Nothing in the listing below should be skipped, so transcribe it all exactly.

++++++

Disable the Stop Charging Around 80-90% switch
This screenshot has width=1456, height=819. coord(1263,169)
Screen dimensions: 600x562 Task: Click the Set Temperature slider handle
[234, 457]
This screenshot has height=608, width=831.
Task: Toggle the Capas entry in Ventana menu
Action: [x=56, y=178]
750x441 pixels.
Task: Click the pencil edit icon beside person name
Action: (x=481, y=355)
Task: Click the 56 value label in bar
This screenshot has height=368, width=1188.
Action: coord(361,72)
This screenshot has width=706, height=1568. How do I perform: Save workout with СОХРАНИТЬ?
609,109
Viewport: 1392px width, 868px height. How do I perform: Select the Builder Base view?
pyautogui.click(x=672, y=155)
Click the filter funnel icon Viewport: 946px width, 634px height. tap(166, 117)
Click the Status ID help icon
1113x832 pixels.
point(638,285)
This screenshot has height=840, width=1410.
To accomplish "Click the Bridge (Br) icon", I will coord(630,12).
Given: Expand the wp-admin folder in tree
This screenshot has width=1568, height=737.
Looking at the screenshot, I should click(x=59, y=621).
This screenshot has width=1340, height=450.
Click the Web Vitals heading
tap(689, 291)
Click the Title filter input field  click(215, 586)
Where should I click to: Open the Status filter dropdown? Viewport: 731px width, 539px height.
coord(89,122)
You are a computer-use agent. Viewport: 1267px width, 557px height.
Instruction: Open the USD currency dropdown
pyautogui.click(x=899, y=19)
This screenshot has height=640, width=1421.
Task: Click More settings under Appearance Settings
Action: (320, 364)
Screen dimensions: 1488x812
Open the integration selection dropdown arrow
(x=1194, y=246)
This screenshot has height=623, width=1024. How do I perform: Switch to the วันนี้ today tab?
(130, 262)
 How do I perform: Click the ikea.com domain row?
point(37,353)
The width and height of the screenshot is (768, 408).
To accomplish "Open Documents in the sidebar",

++++++

_Result_.
Disable the Stop Charging Around 80-90% switch
This screenshot has width=1456, height=819. coord(1263,169)
Screen dimensions: 600x562 Task: Click the Set Temperature slider handle
[234, 457]
This screenshot has height=608, width=831.
Task: Toggle the Capas entry in Ventana menu
Action: [x=56, y=178]
750x441 pixels.
Task: Click the pencil edit icon beside person name
Action: (x=481, y=355)
Task: Click the 56 value label in bar
This screenshot has height=368, width=1188.
Action: coord(361,72)
This screenshot has width=706, height=1568. How do I perform: Save workout with СОХРАНИТЬ?
609,109
Viewport: 1392px width, 868px height. How do I perform: Select the Builder Base view?
pyautogui.click(x=672, y=155)
Click the filter funnel icon Viewport: 946px width, 634px height. tap(166, 117)
Click the Status ID help icon
1113x832 pixels.
point(638,285)
This screenshot has height=840, width=1410.
To accomplish "Click the Bridge (Br) icon", I will coord(630,12).
Given: Expand the wp-admin folder in tree
This screenshot has width=1568, height=737.
Looking at the screenshot, I should click(x=59, y=621).
This screenshot has width=1340, height=450.
Click the Web Vitals heading
tap(689, 291)
Click the Title filter input field  click(215, 586)
Where should I click to: Open the Status filter dropdown? Viewport: 731px width, 539px height.
coord(89,122)
You are a computer-use agent. Viewport: 1267px width, 557px height.
Instruction: Open the USD currency dropdown
pyautogui.click(x=899, y=19)
This screenshot has height=640, width=1421.
Task: Click More settings under Appearance Settings
Action: (320, 364)
Screen dimensions: 1488x812
Open the integration selection dropdown arrow
(x=1194, y=246)
This screenshot has height=623, width=1024. How do I perform: Switch to the วันนี้ today tab?
(130, 262)
 How do I perform: Click the ikea.com domain row?
point(37,353)
The width and height of the screenshot is (768, 408).
To accomplish "Open Documents in the sidebar",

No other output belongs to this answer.